How Athletes Build Habits That Stick (And You Can Too)

 |  |  Time to read 2 min
Grace Crompton, England rugby player, running with a rugby ball

Sports science has much to tell us about hitting goals in our own life

Whether it’s committing to better sleep, diet, consistent training or self-development, the problem isn’t usually starting – it’s sticking with it.


If anyone knows how to build habits that last, it’s elite athletes. They understand the importance of building systems over goals, stacking new habits onto existing ones and how even tiny improvements can compound over the long-term.


Their entire careers depend on building repeatable habits that hold up under pressure. It’s why examining how they operate can help any of us create routines that actually last.

1 Find Your Personal Why

Before you take action, pause and clarify your deeper motivation. Research shows that when people connect their habits to a strong “why,” they’re more resilient to setbacks, more likely to take consistent action over time and less likely to slip completely when you inevitably miss a few sessions. For athletes, that “why” might be as binary as a personal best or numerical target. For you, it might be having more energy for your family.

2 Focus on Systems, Not Goals

Goals give you direction, but systems get you there. Athletes know that the outcome – winning – isn’t controllable day to day. What is controllable? The system of habits: training sessions, nutrition, recovery routines. Spending time on designing an achievable system that fits into your life allows new habits to settle quicker and is shown to make them more robust over the long-term. Research shows habits form more reliably when tied to consistent processes rather than distant outcomes.

“What athletes really understand is that small changes performed consistently is a proven path to success.”

3 Audit Your Environment

Your surroundings shape your behaviour more than willpower. Sports scientists have found that minimising friction — making good habits easy and obvious — dramatically improves follow-through. Brainstorm ways to add visual cues and remove physical obstacles to you performing your habit. It could be as simple as getting gym clothes ready the night before or placing your supplements next to the sink so they become part of your morning routine.

4 Learn to habit stack

Want to get started on a new habit? Attach it to something you already do. This is the principle of “habit-stacking,” made famous by James Clear and demonstrated by BJ Fogg’s research at Stanford. Using the principle of synaptic pruning, habit-stacking takes advantage of ingrained habits we do every day to help our brains form new associations. “After I have my coffee, I’ll stretch for 10 minutes.” Linking a new behavior to an existing routine gives it a built-in reminder. Start small and you’ll see how more changes can 

5 Keep Showing Up

Consistency beats sporadic bursts of intensity. Neuroscience confirms that repetition strengthens neural pathways – meaning regularity literally rewires your brain. For athletes, it’s the small, repeated actions performed on a daily and weekly basis that make the difference. The same is true for anyone looking to build habits that last.

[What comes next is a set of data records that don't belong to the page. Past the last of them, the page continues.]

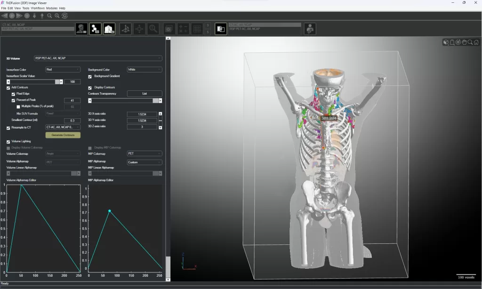Click the circular reset icon in top toolbar
This screenshot has width=482, height=289.
pyautogui.click(x=64, y=16)
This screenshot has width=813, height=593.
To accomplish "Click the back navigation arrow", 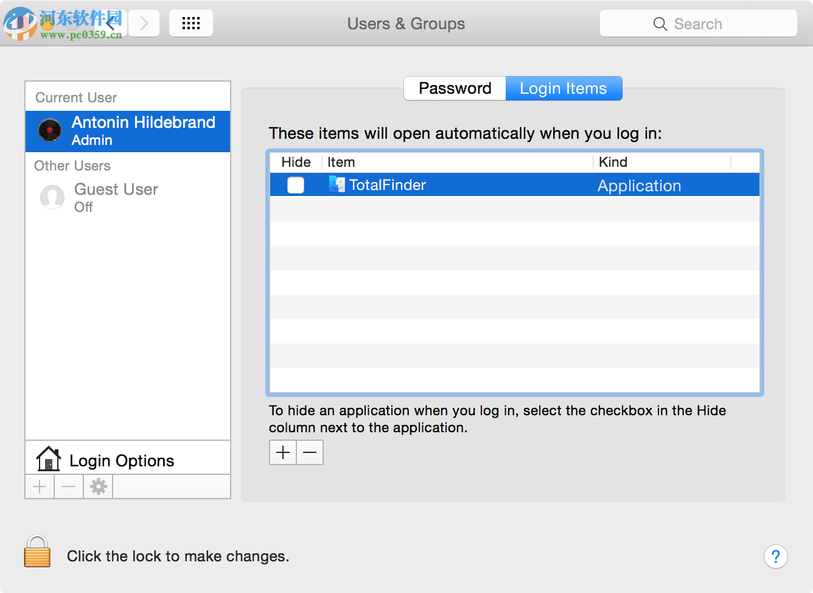I will tap(111, 23).
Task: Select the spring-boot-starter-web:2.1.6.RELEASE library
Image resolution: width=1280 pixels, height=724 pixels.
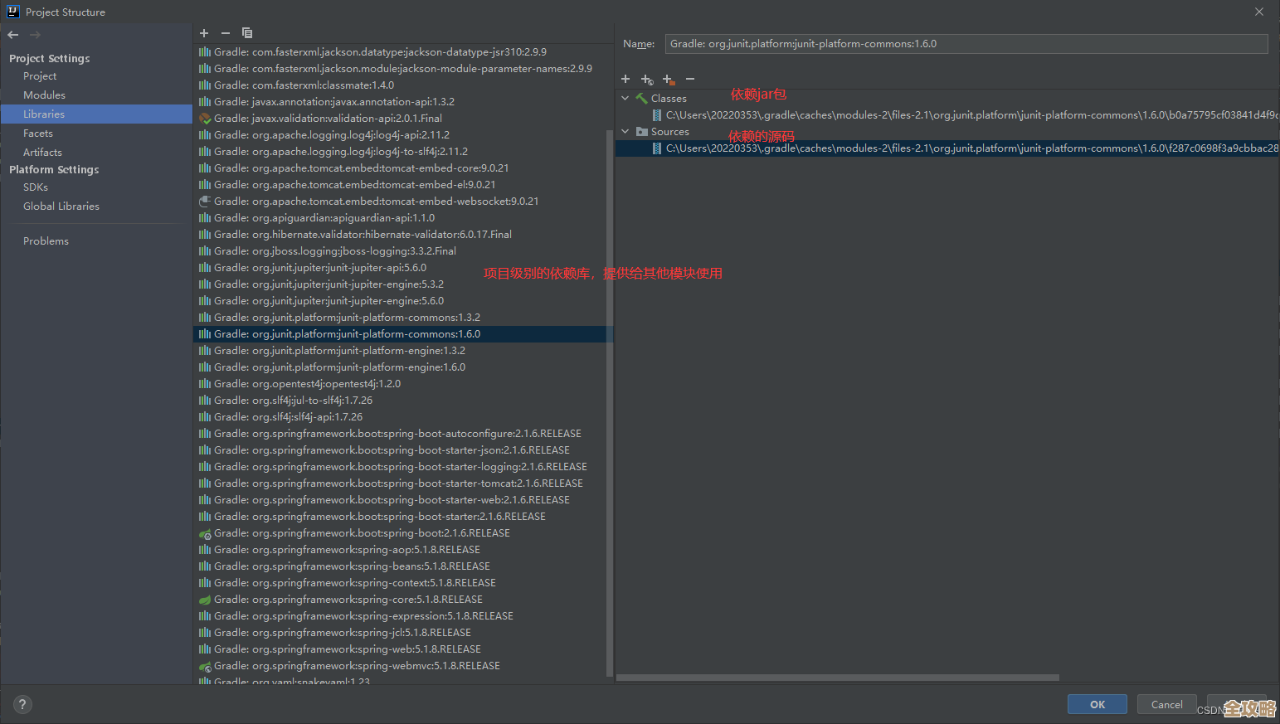Action: (392, 500)
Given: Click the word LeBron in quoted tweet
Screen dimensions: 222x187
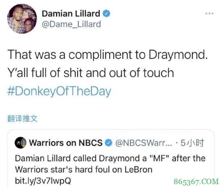Looking at the screenshot, I should pos(138,169).
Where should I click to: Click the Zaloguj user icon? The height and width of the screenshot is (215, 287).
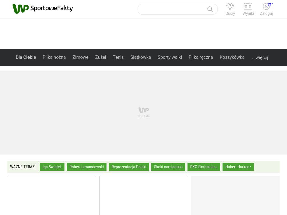click(266, 7)
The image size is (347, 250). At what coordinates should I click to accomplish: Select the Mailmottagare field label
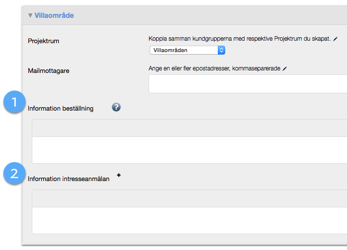click(49, 70)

The mistake many of us make when pursuing new goals is going off like a train and then crashing after two weeks because our plan was unsustainable. What athletes really understand is that small changes performed consistently is a proven path to success.

The term ‘marginal gains’, how even 1% improvements in multiple areas can create long-term change, has become overused in sport, but it’s a powerful principle for anyone looking to make progress in their own life.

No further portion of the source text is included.